■ Given exercise: Could you reproduce word for word the lines starting at the one that contains "Click the green Brevo logo" and ending at the one that contains "This screenshot has width=1456, height=820.", leaving the pictures out?

■ Extracted data:
◆ ◆ ◆
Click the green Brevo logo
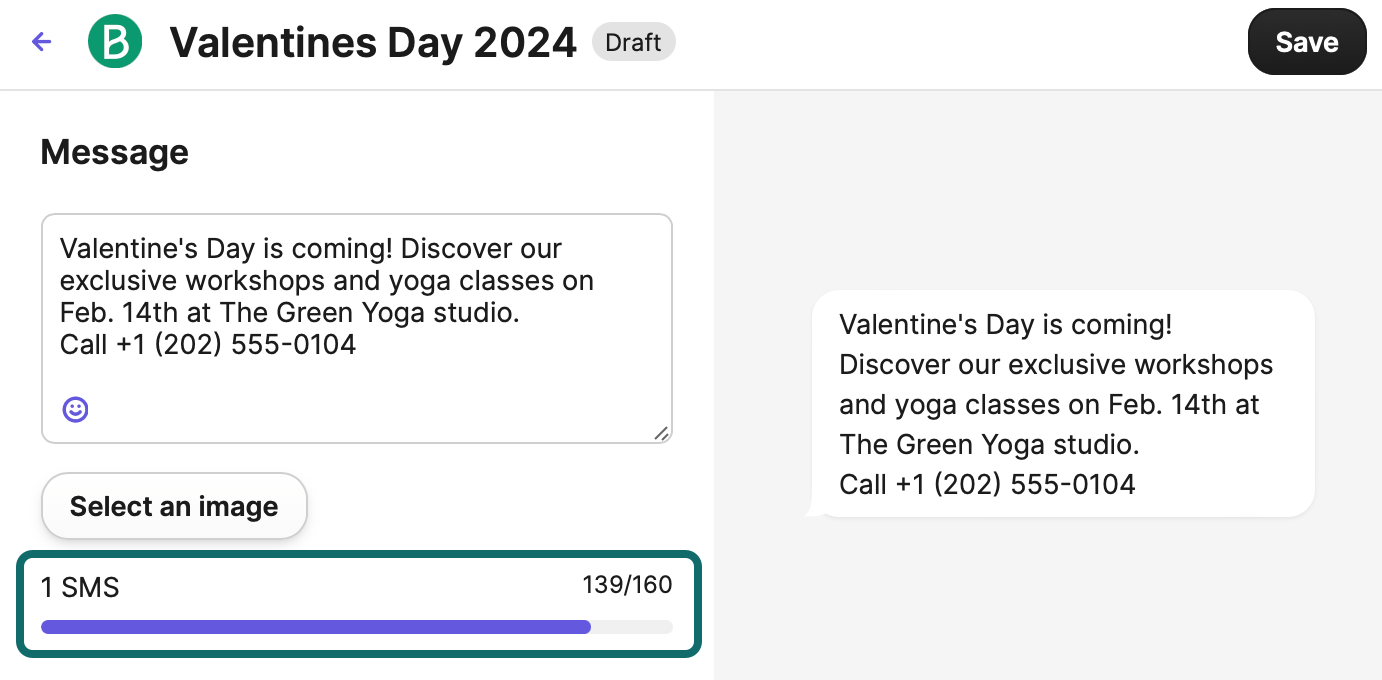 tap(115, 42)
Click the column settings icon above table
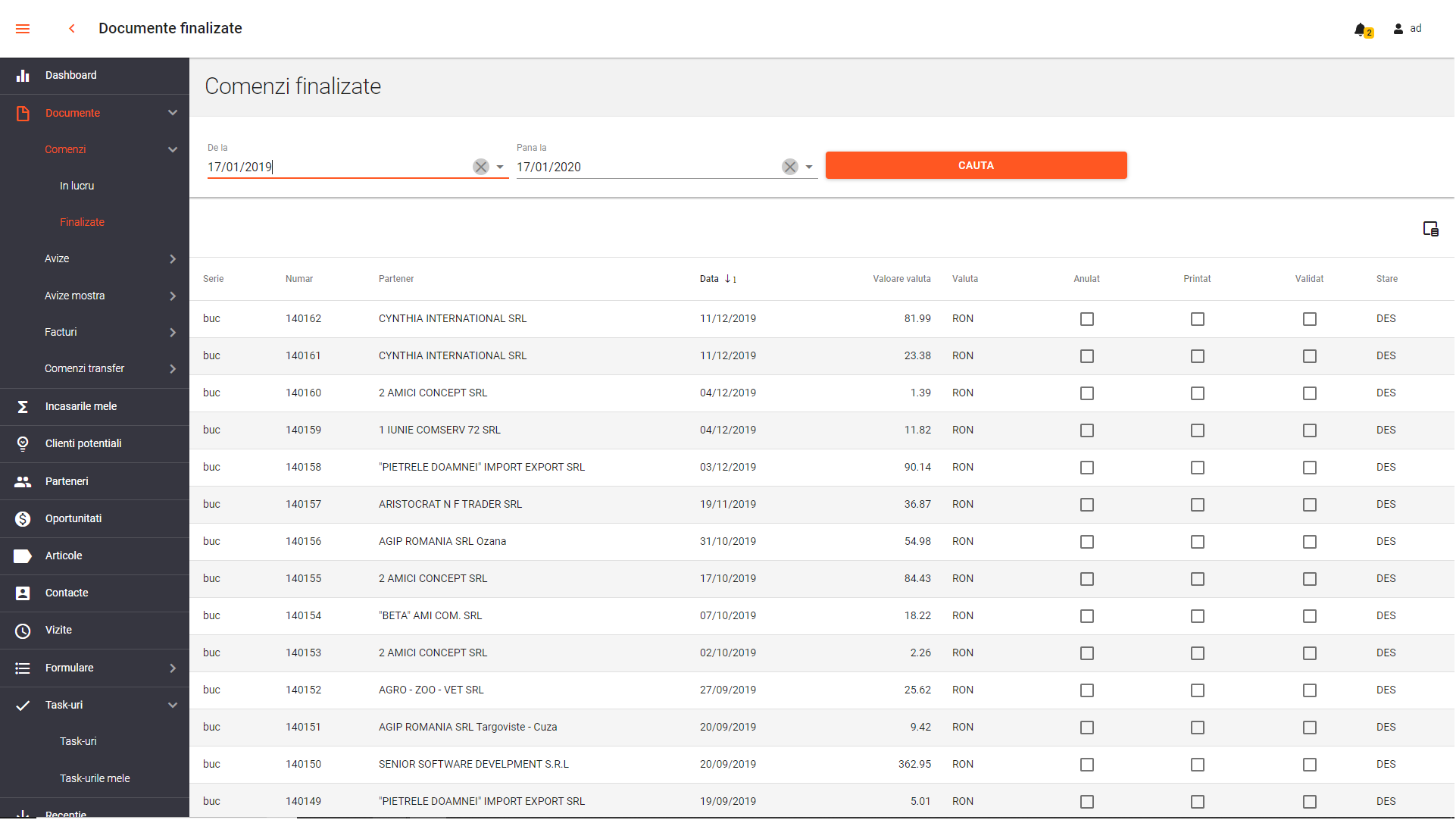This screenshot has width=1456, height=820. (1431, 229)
◆ ◆ ◆
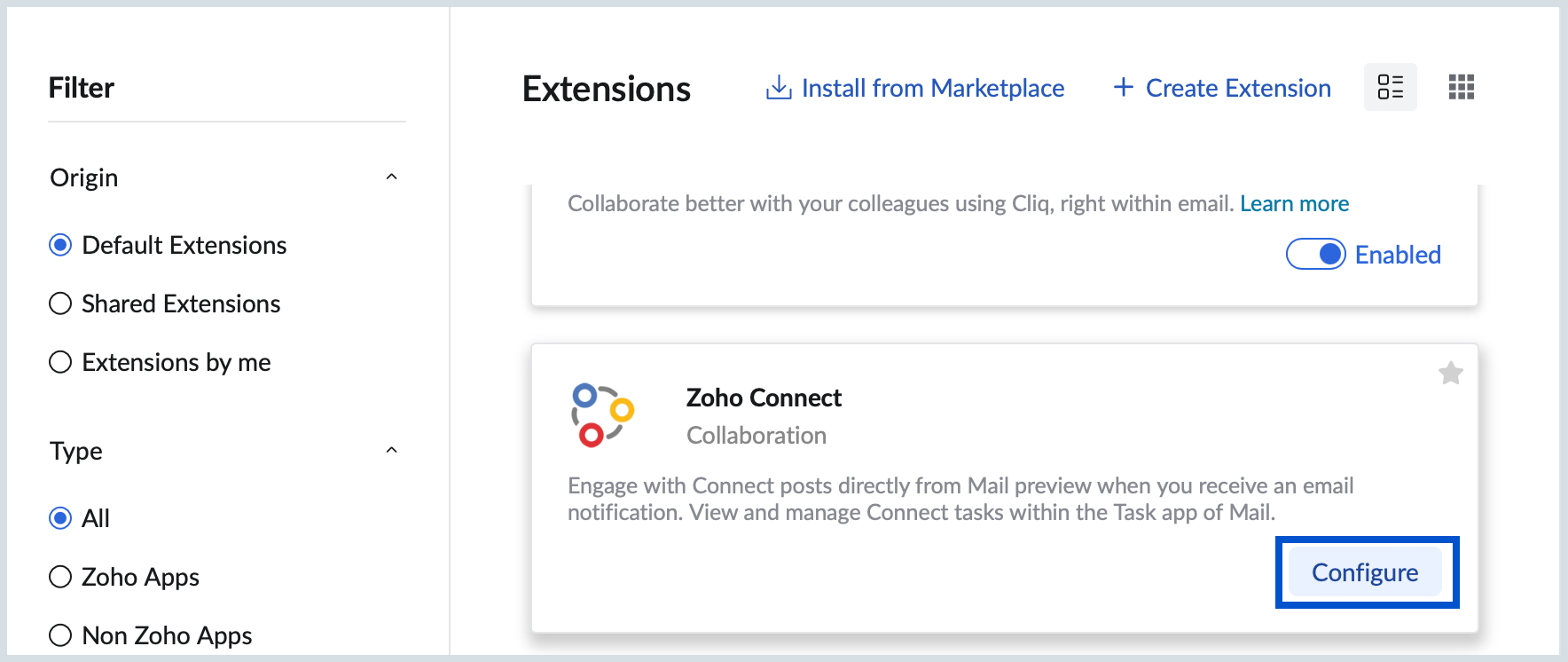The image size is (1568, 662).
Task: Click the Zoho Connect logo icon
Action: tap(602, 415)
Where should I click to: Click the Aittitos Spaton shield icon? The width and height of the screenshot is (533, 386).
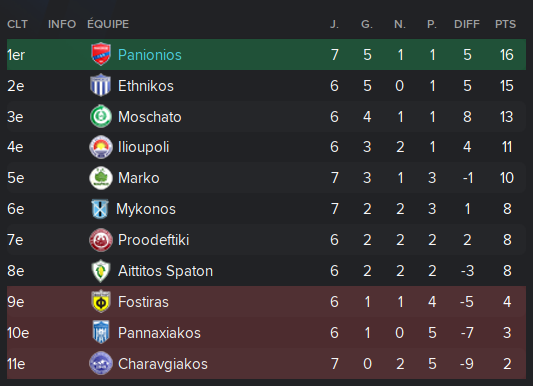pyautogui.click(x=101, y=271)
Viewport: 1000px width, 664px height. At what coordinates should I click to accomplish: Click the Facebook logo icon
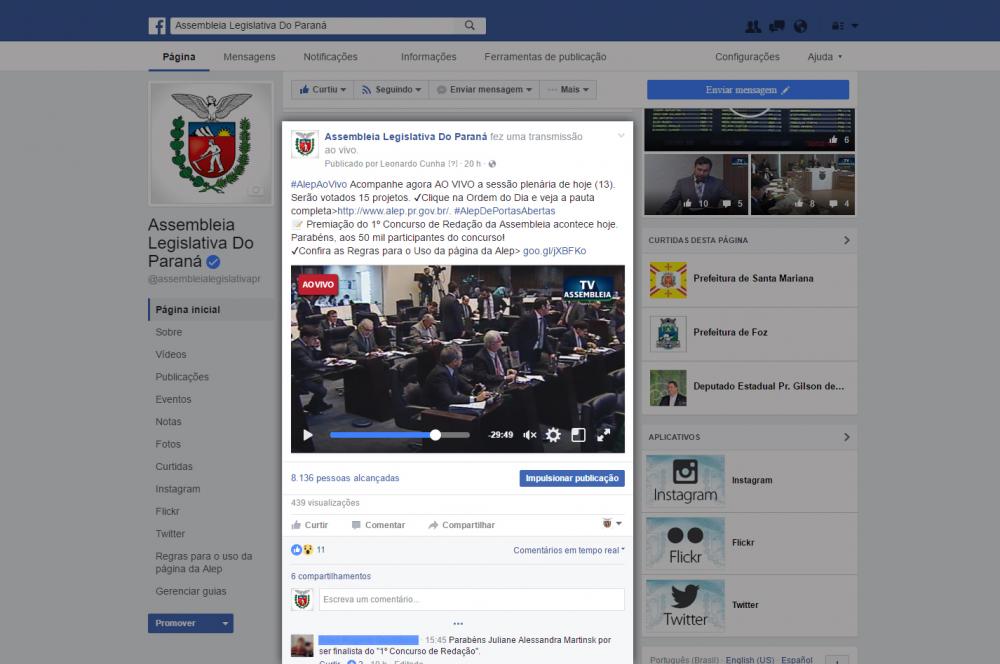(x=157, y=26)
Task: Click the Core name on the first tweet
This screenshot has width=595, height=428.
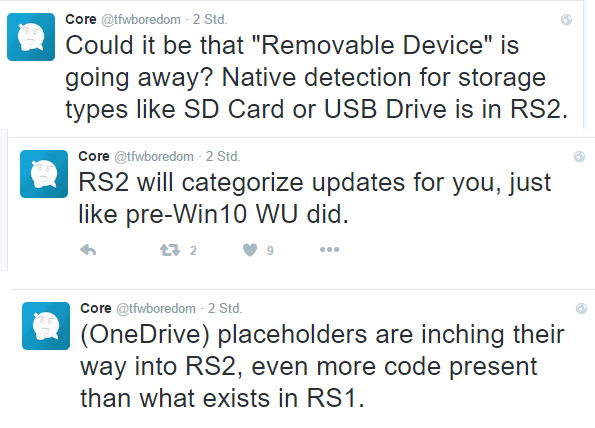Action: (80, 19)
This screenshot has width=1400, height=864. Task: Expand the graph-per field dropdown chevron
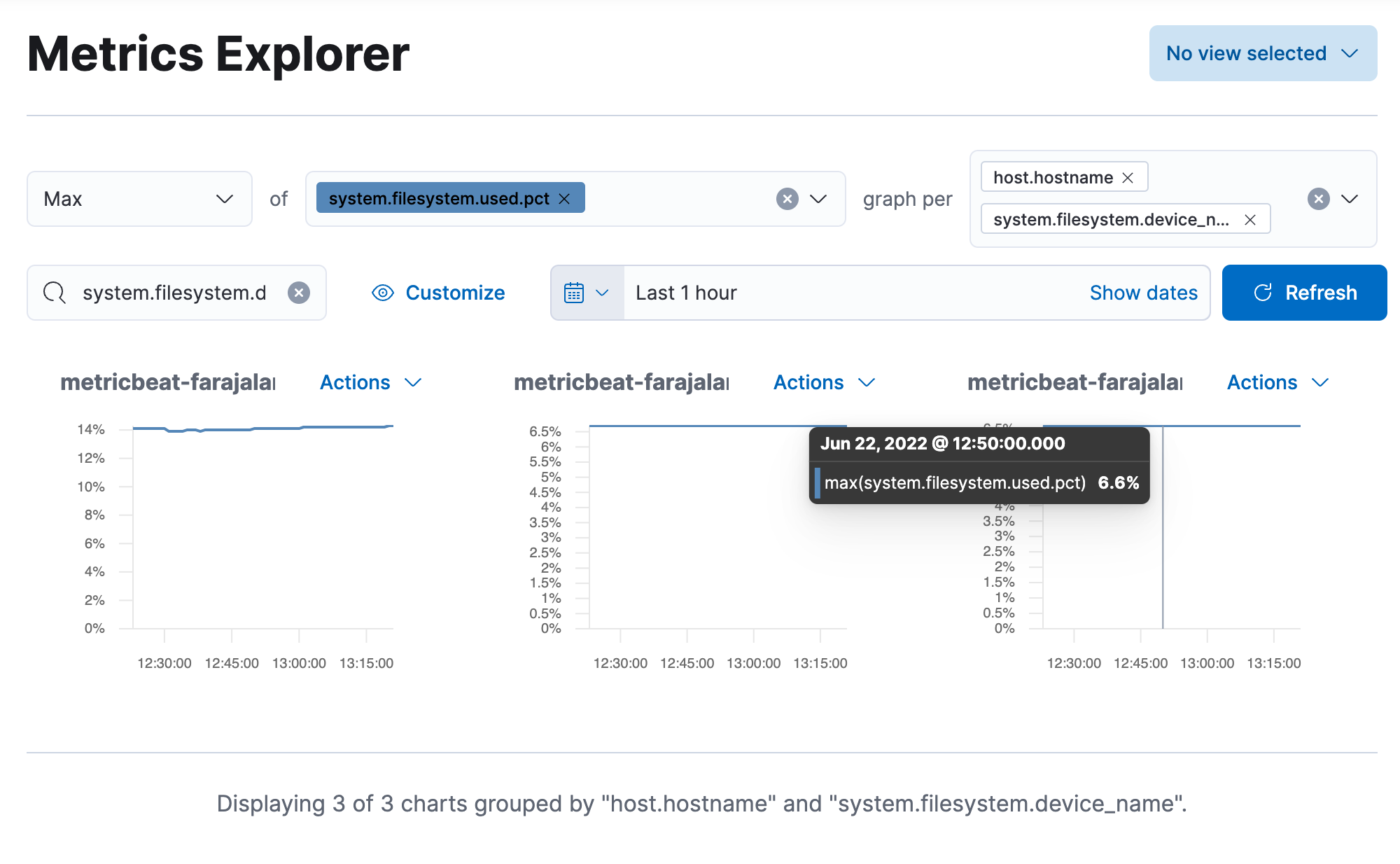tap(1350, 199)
◆ ◆ ◆
■ Task output:
Click the green Brevo logo
 tap(115, 42)
Click the column settings icon above table
This screenshot has width=1456, height=820. (1431, 229)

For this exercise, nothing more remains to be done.